Please retype the records that appear below, exactly and in full.

------------------------------------------------------------

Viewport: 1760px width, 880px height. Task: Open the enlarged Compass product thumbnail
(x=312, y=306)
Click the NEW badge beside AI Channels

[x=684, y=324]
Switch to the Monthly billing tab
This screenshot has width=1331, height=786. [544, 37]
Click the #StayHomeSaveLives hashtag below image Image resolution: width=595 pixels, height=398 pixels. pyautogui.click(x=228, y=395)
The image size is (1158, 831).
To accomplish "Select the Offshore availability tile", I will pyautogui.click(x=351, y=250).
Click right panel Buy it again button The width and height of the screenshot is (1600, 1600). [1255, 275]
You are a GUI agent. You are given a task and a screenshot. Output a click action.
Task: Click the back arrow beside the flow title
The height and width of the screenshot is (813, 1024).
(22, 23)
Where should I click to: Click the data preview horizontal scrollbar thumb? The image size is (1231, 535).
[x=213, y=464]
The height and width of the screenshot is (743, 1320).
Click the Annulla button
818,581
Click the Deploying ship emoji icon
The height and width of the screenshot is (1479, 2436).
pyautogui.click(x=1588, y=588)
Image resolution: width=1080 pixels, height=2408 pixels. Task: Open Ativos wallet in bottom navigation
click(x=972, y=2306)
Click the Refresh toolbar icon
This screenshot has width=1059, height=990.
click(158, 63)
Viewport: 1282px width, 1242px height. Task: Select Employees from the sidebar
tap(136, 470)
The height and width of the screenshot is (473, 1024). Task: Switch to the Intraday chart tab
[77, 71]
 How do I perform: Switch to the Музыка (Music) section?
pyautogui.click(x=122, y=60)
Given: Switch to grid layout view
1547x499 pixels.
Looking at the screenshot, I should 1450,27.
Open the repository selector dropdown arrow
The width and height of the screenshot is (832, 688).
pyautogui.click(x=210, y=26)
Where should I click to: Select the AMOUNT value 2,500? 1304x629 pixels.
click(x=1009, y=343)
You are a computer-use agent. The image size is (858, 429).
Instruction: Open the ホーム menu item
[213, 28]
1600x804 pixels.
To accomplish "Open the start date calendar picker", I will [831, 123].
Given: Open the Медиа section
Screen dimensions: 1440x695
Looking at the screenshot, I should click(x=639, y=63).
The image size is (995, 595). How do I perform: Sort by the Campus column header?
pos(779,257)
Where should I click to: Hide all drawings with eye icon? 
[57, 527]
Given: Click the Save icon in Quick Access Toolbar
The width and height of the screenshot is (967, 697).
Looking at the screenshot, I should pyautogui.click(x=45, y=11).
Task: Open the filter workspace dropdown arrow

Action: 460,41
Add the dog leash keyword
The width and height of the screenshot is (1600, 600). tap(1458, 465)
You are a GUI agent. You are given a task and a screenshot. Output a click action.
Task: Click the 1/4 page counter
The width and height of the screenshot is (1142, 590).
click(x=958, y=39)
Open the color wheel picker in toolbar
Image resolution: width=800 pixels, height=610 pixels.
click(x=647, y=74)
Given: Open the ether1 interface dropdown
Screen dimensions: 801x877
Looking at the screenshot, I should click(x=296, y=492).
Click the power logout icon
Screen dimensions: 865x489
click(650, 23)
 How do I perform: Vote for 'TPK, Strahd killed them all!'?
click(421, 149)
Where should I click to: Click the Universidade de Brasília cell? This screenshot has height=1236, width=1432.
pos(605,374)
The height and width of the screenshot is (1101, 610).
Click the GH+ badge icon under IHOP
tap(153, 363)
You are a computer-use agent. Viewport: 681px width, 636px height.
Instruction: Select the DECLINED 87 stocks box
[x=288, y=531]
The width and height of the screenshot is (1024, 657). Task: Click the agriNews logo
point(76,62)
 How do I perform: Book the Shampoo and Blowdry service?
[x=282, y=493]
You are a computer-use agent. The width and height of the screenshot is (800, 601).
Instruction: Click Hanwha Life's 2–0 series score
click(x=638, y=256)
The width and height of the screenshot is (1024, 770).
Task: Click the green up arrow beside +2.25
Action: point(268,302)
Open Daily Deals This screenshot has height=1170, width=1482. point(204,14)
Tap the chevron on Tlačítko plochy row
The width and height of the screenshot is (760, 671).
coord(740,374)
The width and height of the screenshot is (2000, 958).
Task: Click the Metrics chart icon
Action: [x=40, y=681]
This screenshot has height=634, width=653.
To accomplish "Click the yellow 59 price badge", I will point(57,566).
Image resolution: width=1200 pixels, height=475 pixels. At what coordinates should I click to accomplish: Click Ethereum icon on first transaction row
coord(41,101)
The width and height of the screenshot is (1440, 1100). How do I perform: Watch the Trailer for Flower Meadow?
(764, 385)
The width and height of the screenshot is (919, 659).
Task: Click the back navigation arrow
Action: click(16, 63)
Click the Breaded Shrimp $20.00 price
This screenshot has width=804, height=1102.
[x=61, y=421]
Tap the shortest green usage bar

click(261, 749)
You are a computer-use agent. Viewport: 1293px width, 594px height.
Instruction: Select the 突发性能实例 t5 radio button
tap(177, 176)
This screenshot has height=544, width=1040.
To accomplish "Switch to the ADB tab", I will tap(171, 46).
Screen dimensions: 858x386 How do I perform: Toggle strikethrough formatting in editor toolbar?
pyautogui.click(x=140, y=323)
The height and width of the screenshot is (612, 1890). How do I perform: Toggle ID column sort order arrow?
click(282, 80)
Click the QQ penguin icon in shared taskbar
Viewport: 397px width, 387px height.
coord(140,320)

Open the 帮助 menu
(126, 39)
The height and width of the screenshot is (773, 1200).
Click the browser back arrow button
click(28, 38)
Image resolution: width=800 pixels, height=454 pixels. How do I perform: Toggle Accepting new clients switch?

------------------------------------------------------------

* [Response]:
Viewport: 1760px width, 880px height. Task: Open the enlarged Compass product thumbnail
(x=312, y=306)
Click the NEW badge beside AI Channels

[x=684, y=324]
Switch to the Monthly billing tab
This screenshot has width=1331, height=786. [544, 37]
Click the #StayHomeSaveLives hashtag below image Image resolution: width=595 pixels, height=398 pixels. pyautogui.click(x=228, y=395)
The image size is (1158, 831).
To accomplish "Select the Offshore availability tile", I will pyautogui.click(x=351, y=250).
Click right panel Buy it again button The width and height of the screenshot is (1600, 1600). [1255, 275]
You are a GUI agent. You are given a task and a screenshot. Output a click action.
Task: Click the back arrow beside the flow title
The height and width of the screenshot is (813, 1024).
(22, 23)
Where should I click to: Click the data preview horizontal scrollbar thumb? The image size is (1231, 535).
[x=213, y=464]
The height and width of the screenshot is (743, 1320).
Click the Annulla button
818,581
Click the Deploying ship emoji icon
The height and width of the screenshot is (1479, 2436).
pyautogui.click(x=1588, y=588)
Image resolution: width=1080 pixels, height=2408 pixels. Task: Open Ativos wallet in bottom navigation
click(x=972, y=2306)
Click the Refresh toolbar icon
This screenshot has width=1059, height=990.
click(158, 63)
Viewport: 1282px width, 1242px height. Task: Select Employees from the sidebar
tap(136, 470)
The height and width of the screenshot is (473, 1024). Task: Switch to the Intraday chart tab
[77, 71]
 How do I perform: Switch to the Музыка (Music) section?
pyautogui.click(x=122, y=60)
Given: Switch to grid layout view
1547x499 pixels.
Looking at the screenshot, I should 1450,27.
Open the repository selector dropdown arrow
The width and height of the screenshot is (832, 688).
pyautogui.click(x=210, y=26)
Where should I click to: Select the AMOUNT value 2,500? 1304x629 pixels.
click(x=1009, y=343)
You are a computer-use agent. The image size is (858, 429).
Instruction: Open the ホーム menu item
[213, 28]
1600x804 pixels.
To accomplish "Open the start date calendar picker", I will [831, 123].
Given: Open the Медиа section
Screen dimensions: 1440x695
Looking at the screenshot, I should click(x=639, y=63).
The image size is (995, 595). How do I perform: Sort by the Campus column header?
pos(779,257)
Where should I click to: Hide all drawings with eye icon? 
[57, 527]
Given: Click the Save icon in Quick Access Toolbar
The width and height of the screenshot is (967, 697).
Looking at the screenshot, I should pyautogui.click(x=45, y=11).
Task: Open the filter workspace dropdown arrow

Action: 460,41
Add the dog leash keyword
The width and height of the screenshot is (1600, 600). tap(1458, 465)
You are a GUI agent. You are given a task and a screenshot. Output a click action.
Task: Click the 1/4 page counter
The width and height of the screenshot is (1142, 590).
click(x=958, y=39)
Open the color wheel picker in toolbar
Image resolution: width=800 pixels, height=610 pixels.
click(x=647, y=74)
Given: Open the ether1 interface dropdown
Screen dimensions: 801x877
Looking at the screenshot, I should click(x=296, y=492).
Click the power logout icon
Screen dimensions: 865x489
click(650, 23)
 How do I perform: Vote for 'TPK, Strahd killed them all!'?
click(421, 149)
Where should I click to: Click the Universidade de Brasília cell? This screenshot has height=1236, width=1432.
pos(605,374)
The height and width of the screenshot is (1101, 610).
Click the GH+ badge icon under IHOP
tap(153, 363)
You are a computer-use agent. Viewport: 681px width, 636px height.
Instruction: Select the DECLINED 87 stocks box
[x=288, y=531]
The width and height of the screenshot is (1024, 657). Task: Click the agriNews logo
point(76,62)
 How do I perform: Book the Shampoo and Blowdry service?
[x=282, y=493]
You are a computer-use agent. The width and height of the screenshot is (800, 601).
Instruction: Click Hanwha Life's 2–0 series score
click(x=638, y=256)
The width and height of the screenshot is (1024, 770).
Task: Click the green up arrow beside +2.25
Action: point(268,302)
Open Daily Deals This screenshot has height=1170, width=1482. point(204,14)
Tap the chevron on Tlačítko plochy row
The width and height of the screenshot is (760, 671).
coord(740,374)
The width and height of the screenshot is (2000, 958).
Task: Click the Metrics chart icon
Action: [x=40, y=681]
This screenshot has height=634, width=653.
To accomplish "Click the yellow 59 price badge", I will point(57,566).
Image resolution: width=1200 pixels, height=475 pixels. At what coordinates should I click to accomplish: Click Ethereum icon on first transaction row
coord(41,101)
The width and height of the screenshot is (1440, 1100). How do I perform: Watch the Trailer for Flower Meadow?
(764, 385)
The width and height of the screenshot is (919, 659).
Task: Click the back navigation arrow
Action: click(16, 63)
Click the Breaded Shrimp $20.00 price
This screenshot has width=804, height=1102.
[x=61, y=421]
Tap the shortest green usage bar

click(261, 749)
You are a computer-use agent. Viewport: 1293px width, 594px height.
Instruction: Select the 突发性能实例 t5 radio button
tap(177, 176)
This screenshot has height=544, width=1040.
To accomplish "Switch to the ADB tab", I will tap(171, 46).
Screen dimensions: 858x386 How do I perform: Toggle strikethrough formatting in editor toolbar?
pyautogui.click(x=140, y=323)
The height and width of the screenshot is (612, 1890). How do I perform: Toggle ID column sort order arrow?
click(282, 80)
Click the QQ penguin icon in shared taskbar
Viewport: 397px width, 387px height.
coord(140,320)

Open the 帮助 menu
(126, 39)
The height and width of the screenshot is (773, 1200).
Click the browser back arrow button
click(28, 38)
Image resolution: width=800 pixels, height=454 pixels. How do I perform: Toggle Accepting new clients switch?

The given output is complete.